Sebastian Siemiatkowski, the co-founder of Klarna, told the Financial Times that he is worried about the tech world’s race to pour huge sums into massive AI data centers, even though he personally holds stakes in companies driving the same boom.

Sebastian said the rush to build computing hubs at record cost has reached a level that makes him uneasy, and he is questioning whether the spending makes sense.

“I think [OpenAI] can be very successful as a company but at the same time I’m very nervous about the size of these investments in these data centers,” he said. “That’s the particular thing that I am concerned about.”

He spoke from a position that is both involved and exposed.Through his family office Flat Capital, Sebastian owns shares in OpenAI, Perplexity, xAI, and Cerebras.

At the same time, Klarna has become one of the most aggressive adopters of AI in the corporate world, using automated tools to remove more than half of its workforce over the past few years.

The company now lets an AI system handle two‑thirds of customer service interactions, a shift that Sebastian often highlights when discussing how fast the industry is changing.

But the same rise in AI has not helped Klarna’s market value.Since its $15 billion IPO in New York in September, the company’s shares have fallen more than 20 percent.

Klarna will publish its third‑quarter results tomorrow, and Sebastian said he is also thinking about whether he needs to hedge his personal exposure to the companies involved in the huge infrastructure spending wave.

Sebastian questions trillion‑level AI construction bets

Sebastian said the numbers being spent today are far beyond what he thinks is necessary to run advanced AI systems.

He pointed to the combined $112 billion in third‑quarter capital spending announced by Alphabet, Amazon, Meta, and Microsoft, and said he is unsure whether the size of these investments will make sense once the industry stabilizes.

He also noted that OpenAI, which still runs at a loss, has made $1.5 trillion in total commitments to secure future access to computing resources.The scale of that figure is the core of his concern.

Sebastian said the popularity of tools like ChatGPT proves AI demand is global, but added, “[But] that’s a different thing than asking myself ‘is it worth putting a $1tn worth into servers.’ I am concerned that piling that kind of money into data centers may turn out to be not worth it.”

Sebastian argued that future AI models will likely need less power, not more, because they act like what he called the “most effective compression technology ever invented,” and he believes the systems will run more efficiently over time.

He pointed to outside examples as well.

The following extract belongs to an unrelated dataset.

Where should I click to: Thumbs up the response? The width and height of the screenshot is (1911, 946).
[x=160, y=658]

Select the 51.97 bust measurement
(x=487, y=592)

In January, Chinese AI group DeepSeek shook the market by unveiling low‑cost, power‑efficient models that compete with U.S. systems at a fraction of the cost.

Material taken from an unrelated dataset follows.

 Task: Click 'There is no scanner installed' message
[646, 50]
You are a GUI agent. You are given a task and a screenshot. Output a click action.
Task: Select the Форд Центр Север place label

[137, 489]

Investors reacted quickly, and the past month has seen sell‑offs in several U.S. companies tied to the AI build‑out as doubts grew over whether the spending levels make sense.

He said he has raised these concerns privately with the leadership teams of the companies he invests in and suggested the internal mood is much more cautious than public statements imply.

“People have an incentive to say I’m wrong,” said Sebastian. “And I feel, behind doors, people are more concerned about what I’m saying than they are in public.”

He warns that everyday investors are being dragged into the AI bet

Sebastian said the rally in AI names is now so large that index fund flows are pushing pensions into the trend whether people like it or not.

He mentioned Nvidia, now valued at about $4.5 trillion, as an example and said the amount of market wealth tied to AI worries him. “That makes me nervous, because of the amount of wealth that is currently automatically allocated into this trend, without some more thoughtful thinking,” he said.

Sebastian added, “You can say ‘I disagree with the fact that Nvidia is worth that much and I don’t care, some rich people are going to lose some money.’ But the truth is, because of the index funds and how this works, your pension right now is going into that theory that it is a good investment.”

He also noted that well‑known hedge fund manager Michael Burry, famous for predicting the 2008 housing crash, shut down his fund Scion Capital last week after saying the market had lost touch with reality.

Scion had short positions against Nvidia and Palantir. Sebastian said, “I partially agree with Michael Burry. The question again is about timing because he’s betting against the whole market.”